Thursday, June 13, 2013

The Intimidation Factor In S&P's Sunnier Outlook

     In August of 2011, Standard and Poor's, the oldest credit ratings agency in the U.S., downgraded the financial worthiness of the United States government under the Obama administration, it was the first time in history the U.S. lost its triple A rating. Just last week, S&P upgraded its outlook for the U.S. government's credit worthiness, stopping short of returning it to its former triple A status. Its sunnier outlook has more to do with government intimidation than it does with sound fiscal principles. The credit worthiness of the U.S. government is in no better shape than it was two years ago, and a good case can be made that it has continued to deteriorate.
     The federal government has added two trillion more dollars in debt over the last two years, the federal reserve has been buying 85 billion dollars a month in government bonds to keep the rates historically low and the Obama administration has still not shown that it is anywhere close to being serious about submitting a responsible budget. Not to mention that the economy has over 8 million fewer workers participating in it over the last four and half years. Over that same period, the U.S. economic growth rate on average is less than two percent, which is not enough to keep the government from borrowing billions every day, let alone paying off the 17 trillion dollars it has racked up in total, almost half of which has come since Barack Obama took the oath of office in January of 2009.

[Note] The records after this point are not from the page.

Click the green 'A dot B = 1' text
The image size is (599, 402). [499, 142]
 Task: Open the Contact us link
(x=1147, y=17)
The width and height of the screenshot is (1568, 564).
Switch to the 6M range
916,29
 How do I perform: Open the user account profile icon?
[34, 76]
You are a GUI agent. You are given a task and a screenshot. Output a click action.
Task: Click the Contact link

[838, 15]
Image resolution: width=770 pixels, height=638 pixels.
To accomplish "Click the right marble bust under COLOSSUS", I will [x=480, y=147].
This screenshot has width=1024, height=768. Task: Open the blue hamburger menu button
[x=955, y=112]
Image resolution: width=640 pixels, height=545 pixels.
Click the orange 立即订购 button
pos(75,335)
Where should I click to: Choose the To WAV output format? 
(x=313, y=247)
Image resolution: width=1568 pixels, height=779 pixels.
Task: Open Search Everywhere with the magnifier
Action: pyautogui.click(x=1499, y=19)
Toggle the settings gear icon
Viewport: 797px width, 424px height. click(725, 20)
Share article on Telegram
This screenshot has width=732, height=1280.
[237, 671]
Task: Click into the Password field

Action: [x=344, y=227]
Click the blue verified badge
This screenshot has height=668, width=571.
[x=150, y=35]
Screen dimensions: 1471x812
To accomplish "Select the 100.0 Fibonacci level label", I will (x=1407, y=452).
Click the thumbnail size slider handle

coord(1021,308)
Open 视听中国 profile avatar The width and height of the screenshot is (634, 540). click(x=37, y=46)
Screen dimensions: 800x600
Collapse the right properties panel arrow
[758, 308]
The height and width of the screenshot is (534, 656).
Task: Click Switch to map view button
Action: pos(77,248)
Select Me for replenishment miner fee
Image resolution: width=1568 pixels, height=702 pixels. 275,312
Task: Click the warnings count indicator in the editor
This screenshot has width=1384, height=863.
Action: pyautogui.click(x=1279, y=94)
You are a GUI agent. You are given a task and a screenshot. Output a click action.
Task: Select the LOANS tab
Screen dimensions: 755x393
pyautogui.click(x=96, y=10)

     In addition to the aforementioned bad news, the ticking time bomb that Federal Reserve Chairman, Ben Bernanke, has set in motion is about to explode. When the trillions of dollars in printed money he has pumped into the markets will have to be pulled out in the next six to eighteen months, interest rates will skyrocket along with inflation. The faltering economy, driven by a weak employment market, will falter even more as ObamaCare is fully implemented and kills even the pathetic job growth we currently have, as companies will trim work forces to avoid the ObamaCare requirements.
     I fail to understand why Standard and Poor's sees any of this as reason to upgrade the outlook of  the U.S. credit health. Maybe their sunnier outlook is a result of the government investigations that they have had to endure since their downgrade of U.S. credit worthiness in 2011. It was an embarrassment for the Obama administration that they could not blame on their predecessors, they owned the first U.S. credit downgrade in history lock, stock and barrel. At the time of the historic downgrade, the Obama administration had been in charge for two and a half years and had added almost as much debt during that period as President Bush had added in eight years. To make matters worse, the Obama White House had not submitted a budget during their entire time in office (and after some 54 months, still have not fulfilled their Constitutional duty to do so).
     When S&P rightly saw the danger in the administration's handling of the nation's finances, the Obama gang said it was politically motivated and used the power of the government that they controlled to investigate the agency. And this use of government bureaucracies to intimidate private citizens and organizations, seems to be the modus operandi for this administration. And the banana republic Barack Obama is creating feeds on the hollowed out carcass of what use to be a free nation that was a safe haven for liberty.